START Source data
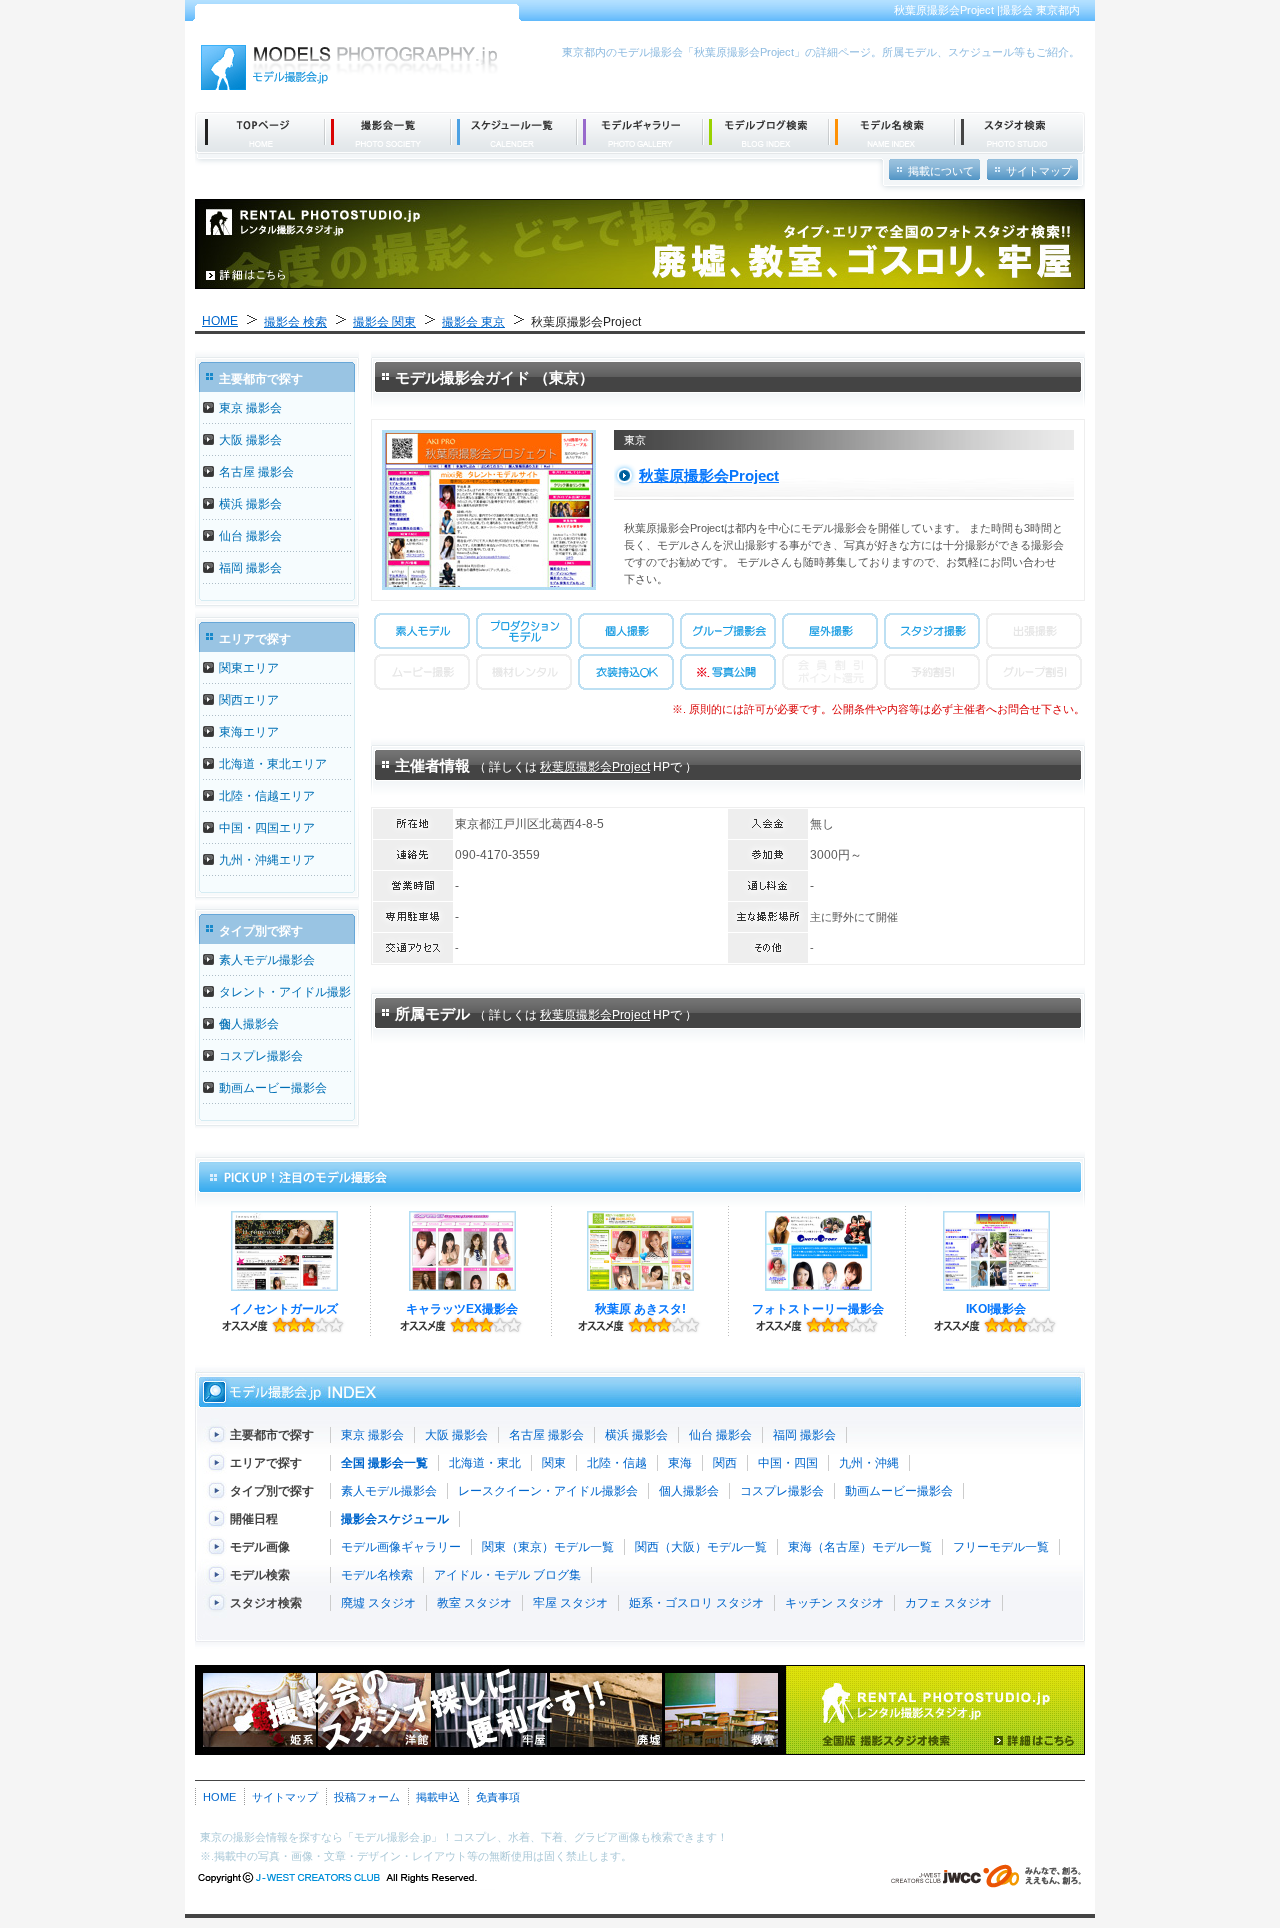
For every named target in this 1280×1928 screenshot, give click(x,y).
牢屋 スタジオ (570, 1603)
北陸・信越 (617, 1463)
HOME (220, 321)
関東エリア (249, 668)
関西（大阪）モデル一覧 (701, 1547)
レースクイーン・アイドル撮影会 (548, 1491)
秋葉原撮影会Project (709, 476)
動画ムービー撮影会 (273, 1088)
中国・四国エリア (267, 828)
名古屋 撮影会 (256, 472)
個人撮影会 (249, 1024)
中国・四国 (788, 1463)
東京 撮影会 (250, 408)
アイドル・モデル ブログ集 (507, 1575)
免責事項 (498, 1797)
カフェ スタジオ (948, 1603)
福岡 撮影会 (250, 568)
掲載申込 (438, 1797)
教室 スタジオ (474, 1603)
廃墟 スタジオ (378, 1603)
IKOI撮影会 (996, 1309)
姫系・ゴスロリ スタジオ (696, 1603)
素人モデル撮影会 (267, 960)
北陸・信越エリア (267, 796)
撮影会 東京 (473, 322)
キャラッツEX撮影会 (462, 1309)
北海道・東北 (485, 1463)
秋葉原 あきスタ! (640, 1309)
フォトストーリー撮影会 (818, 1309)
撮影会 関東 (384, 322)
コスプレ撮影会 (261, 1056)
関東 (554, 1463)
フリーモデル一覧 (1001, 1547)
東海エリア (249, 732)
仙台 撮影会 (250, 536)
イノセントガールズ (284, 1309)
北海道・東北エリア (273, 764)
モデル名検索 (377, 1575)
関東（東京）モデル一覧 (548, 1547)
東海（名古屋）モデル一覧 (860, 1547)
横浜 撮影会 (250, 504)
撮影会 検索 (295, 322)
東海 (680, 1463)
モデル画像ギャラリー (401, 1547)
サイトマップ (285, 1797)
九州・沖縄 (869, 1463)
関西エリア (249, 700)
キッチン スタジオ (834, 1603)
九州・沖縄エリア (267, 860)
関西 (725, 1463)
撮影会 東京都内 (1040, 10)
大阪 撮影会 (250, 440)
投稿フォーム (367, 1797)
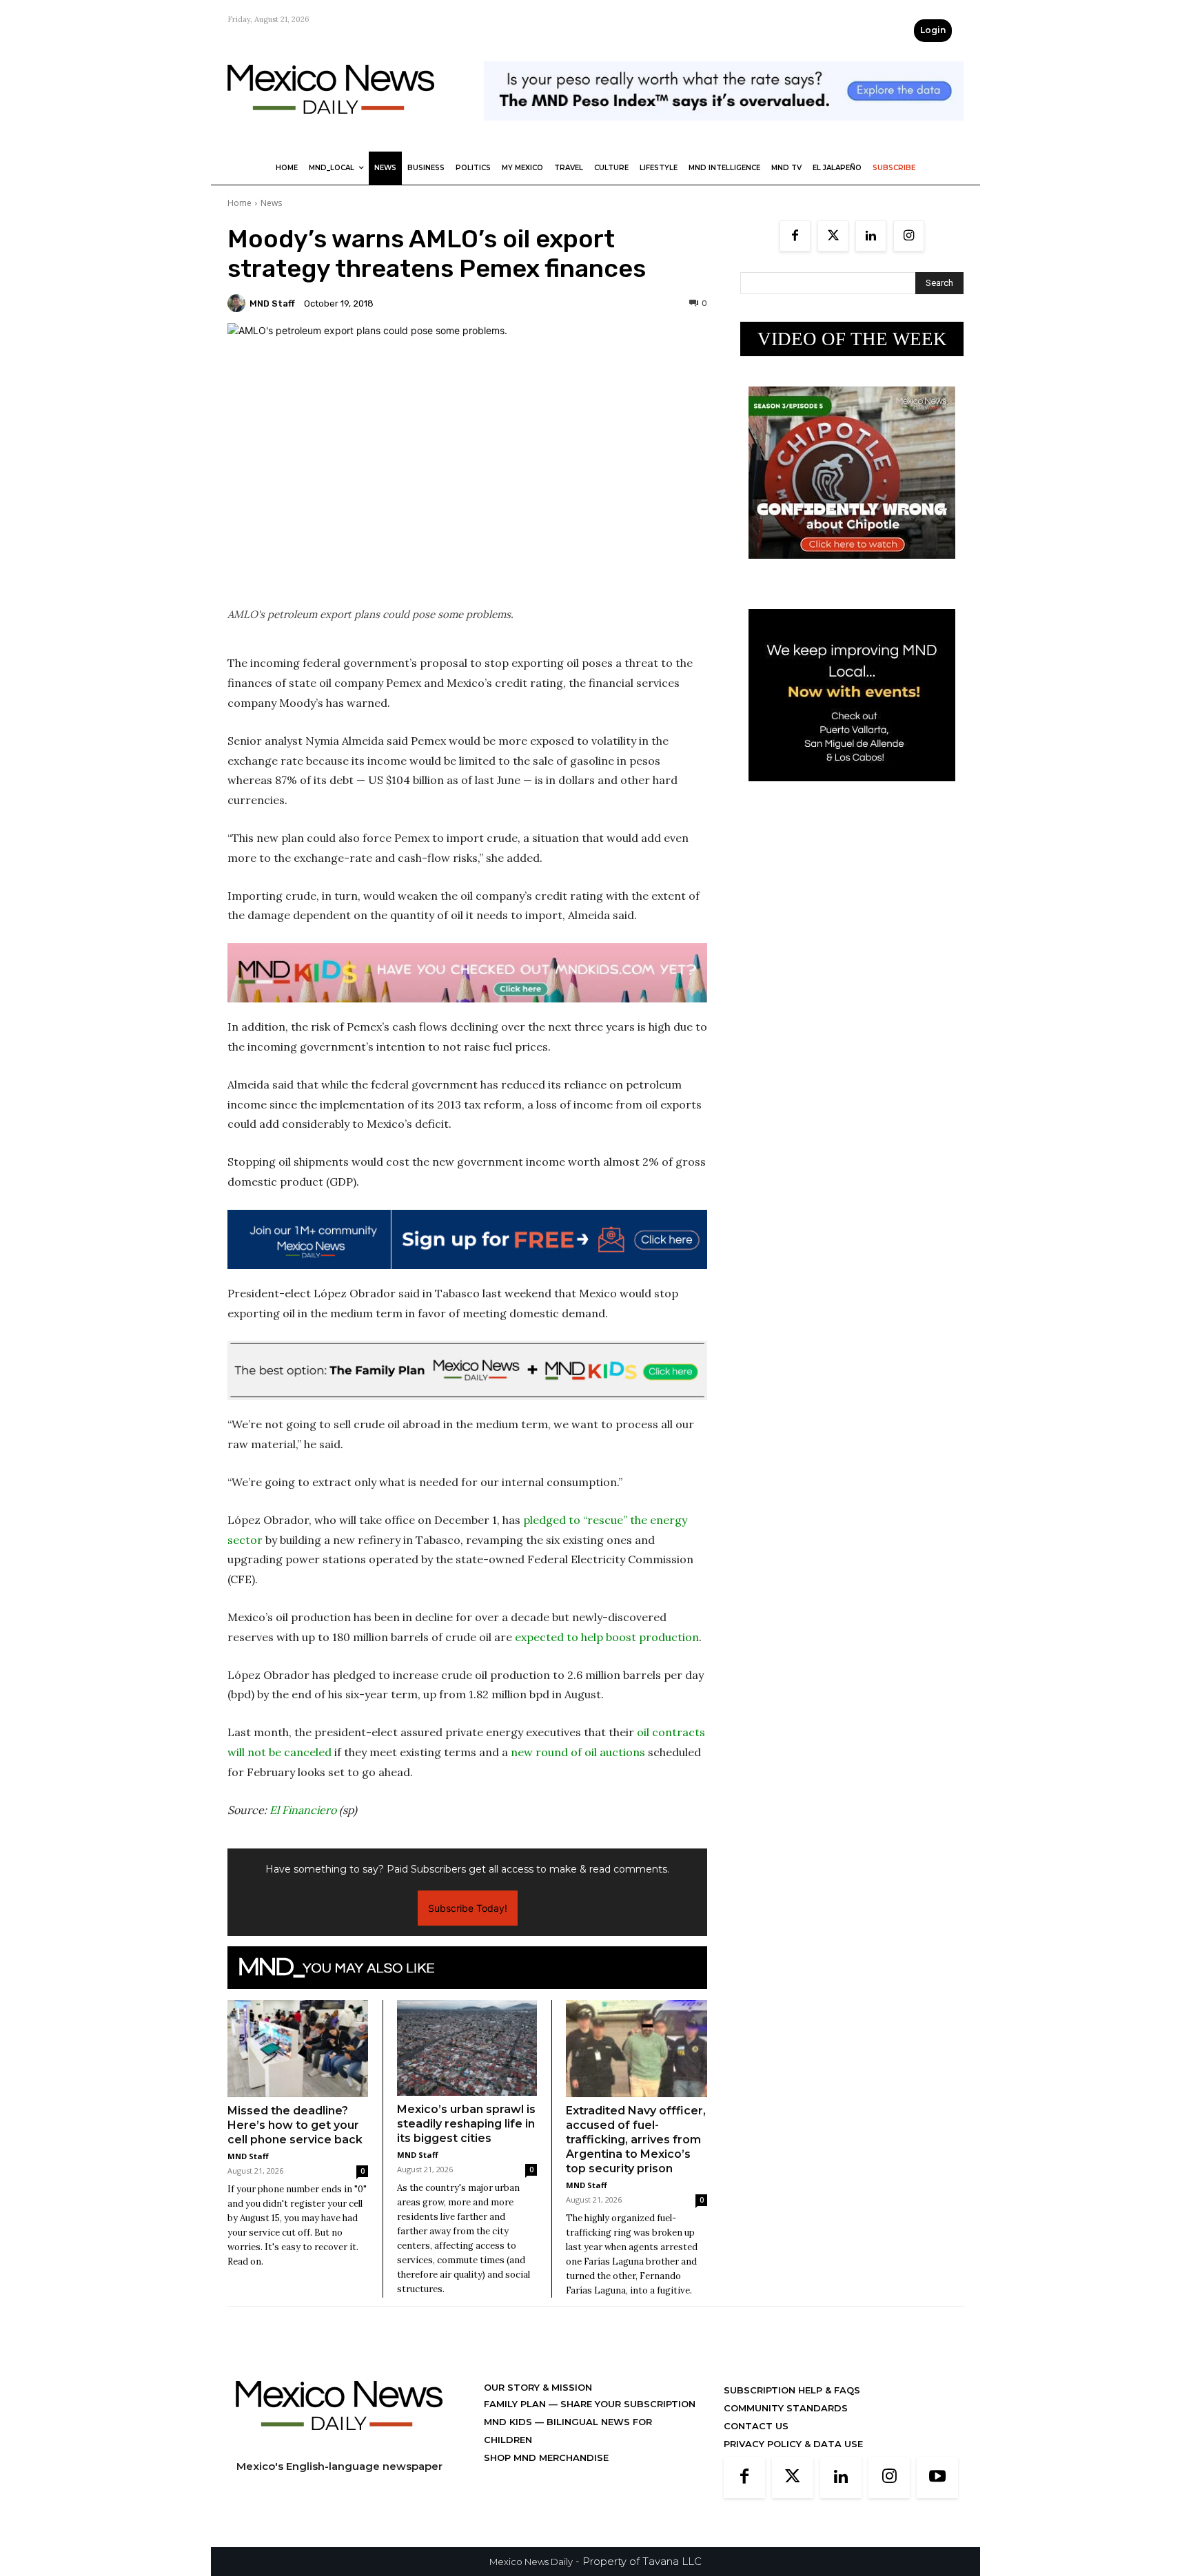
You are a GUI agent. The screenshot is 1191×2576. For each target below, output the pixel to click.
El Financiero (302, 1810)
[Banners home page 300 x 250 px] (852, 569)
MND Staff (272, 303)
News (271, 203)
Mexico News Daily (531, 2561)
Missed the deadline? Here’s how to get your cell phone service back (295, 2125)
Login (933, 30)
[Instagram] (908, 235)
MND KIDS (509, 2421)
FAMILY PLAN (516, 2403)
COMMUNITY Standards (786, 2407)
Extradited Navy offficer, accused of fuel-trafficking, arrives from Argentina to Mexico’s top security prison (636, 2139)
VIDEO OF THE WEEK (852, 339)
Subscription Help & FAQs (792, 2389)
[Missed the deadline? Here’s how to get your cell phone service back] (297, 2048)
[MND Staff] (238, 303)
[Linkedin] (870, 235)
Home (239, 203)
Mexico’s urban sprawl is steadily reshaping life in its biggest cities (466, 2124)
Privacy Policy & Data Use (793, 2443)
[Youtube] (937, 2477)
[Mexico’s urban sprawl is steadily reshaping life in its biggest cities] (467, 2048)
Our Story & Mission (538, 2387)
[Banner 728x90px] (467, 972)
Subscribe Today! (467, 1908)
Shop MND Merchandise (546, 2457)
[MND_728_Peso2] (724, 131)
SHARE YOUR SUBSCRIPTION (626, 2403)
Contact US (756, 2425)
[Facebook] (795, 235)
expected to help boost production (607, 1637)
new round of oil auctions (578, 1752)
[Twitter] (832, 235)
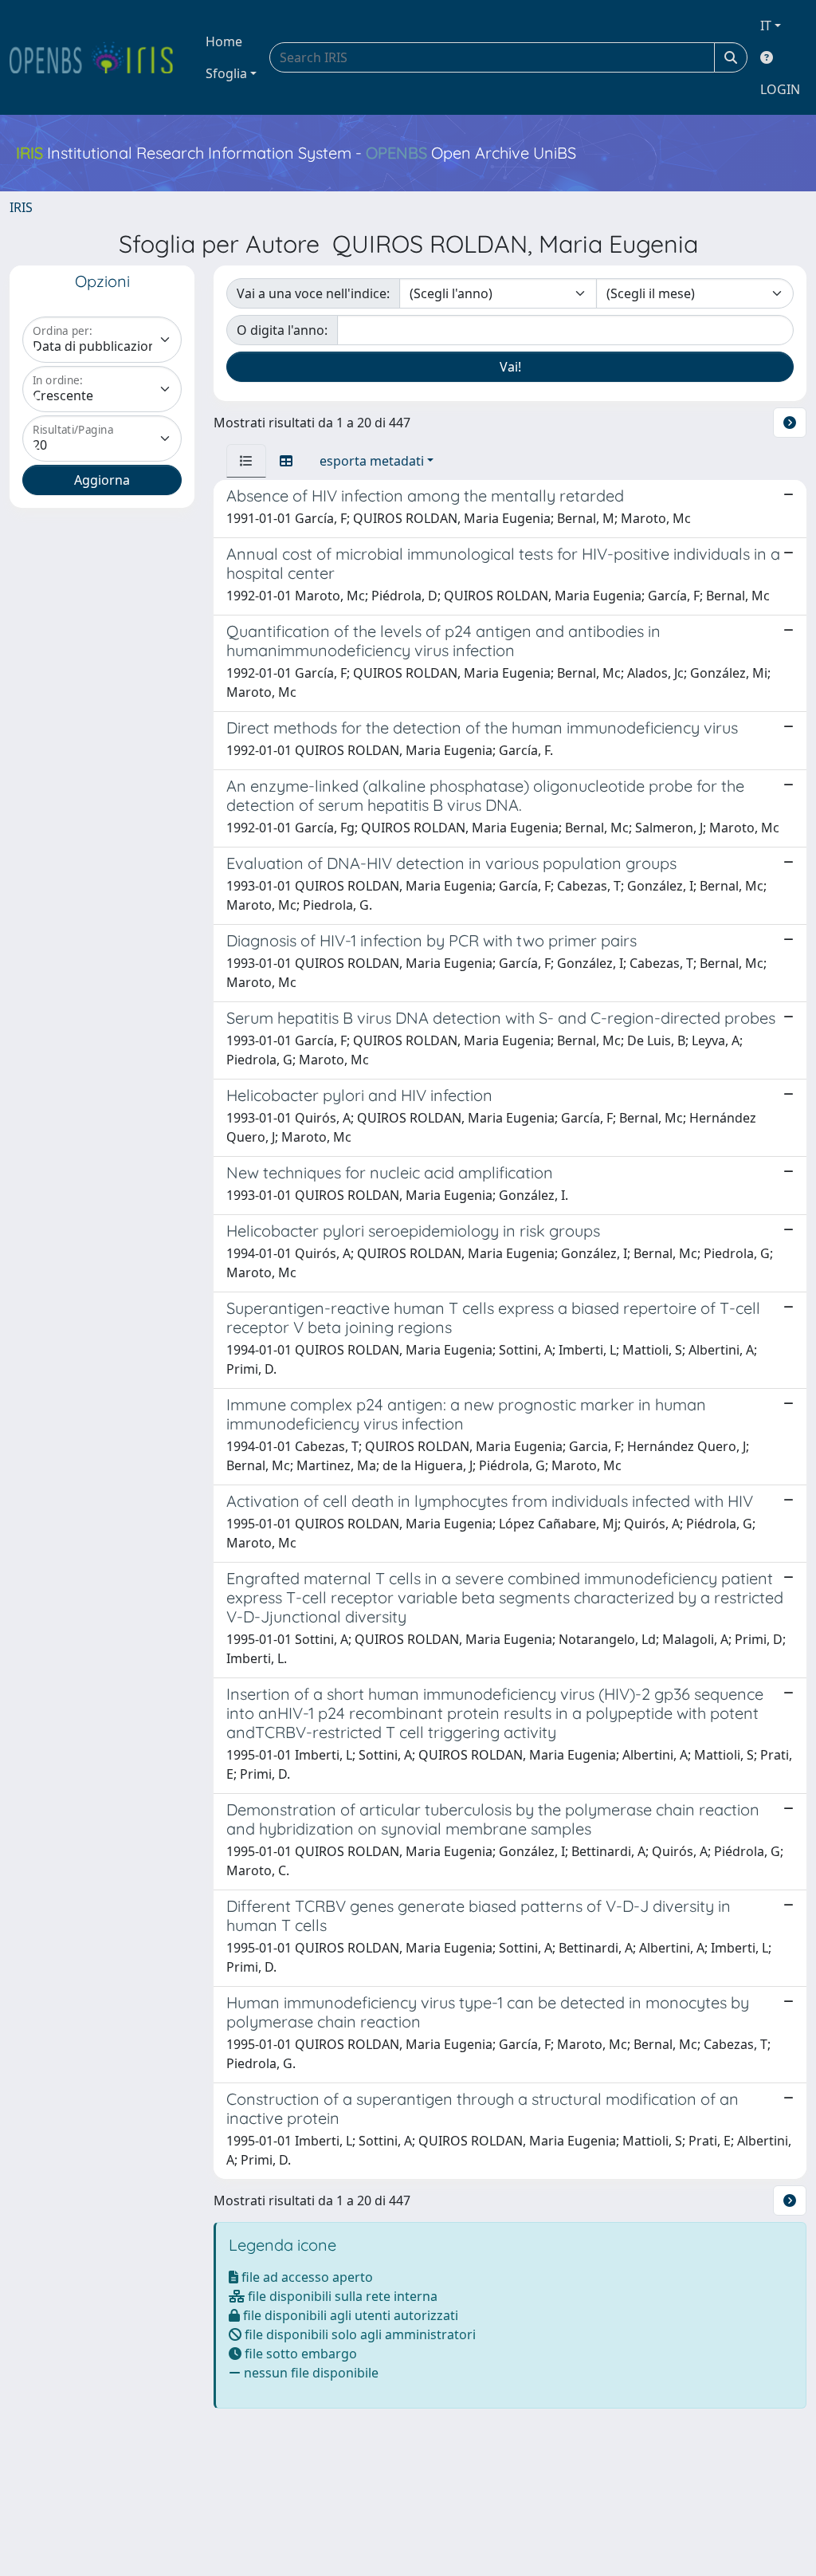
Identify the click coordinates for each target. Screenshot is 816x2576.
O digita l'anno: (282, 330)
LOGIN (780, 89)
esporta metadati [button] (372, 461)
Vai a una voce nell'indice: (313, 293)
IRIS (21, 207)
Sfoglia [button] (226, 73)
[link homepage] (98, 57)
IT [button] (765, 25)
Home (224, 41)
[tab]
END Source data
◆ **Work order**
Wherever the line holding "Subscription Help & FAQs (792, 2389)" falls in the entries above, copy exactly from it through the line holding "expected to help boost production (607, 1637)", inclusive, and add nothing.

◆ **Answer box**
Subscription Help & FAQs (792, 2389)
[Missed the deadline? Here’s how to get your cell phone service back] (297, 2048)
[MND Staff] (238, 303)
[Linkedin] (870, 235)
Home (239, 203)
Mexico’s urban sprawl is steadily reshaping life in its biggest cities (466, 2124)
Privacy Policy & Data Use (793, 2443)
[Youtube] (937, 2477)
[Mexico’s urban sprawl is steadily reshaping life in its biggest cities] (467, 2048)
Our Story & Mission (538, 2387)
[Banner 728x90px] (467, 972)
Subscribe Today! (467, 1908)
Shop MND Merchandise (546, 2457)
[MND_728_Peso2] (724, 131)
SHARE YOUR SUBSCRIPTION (626, 2403)
Contact US (756, 2425)
[Facebook] (795, 235)
expected to help boost production (607, 1637)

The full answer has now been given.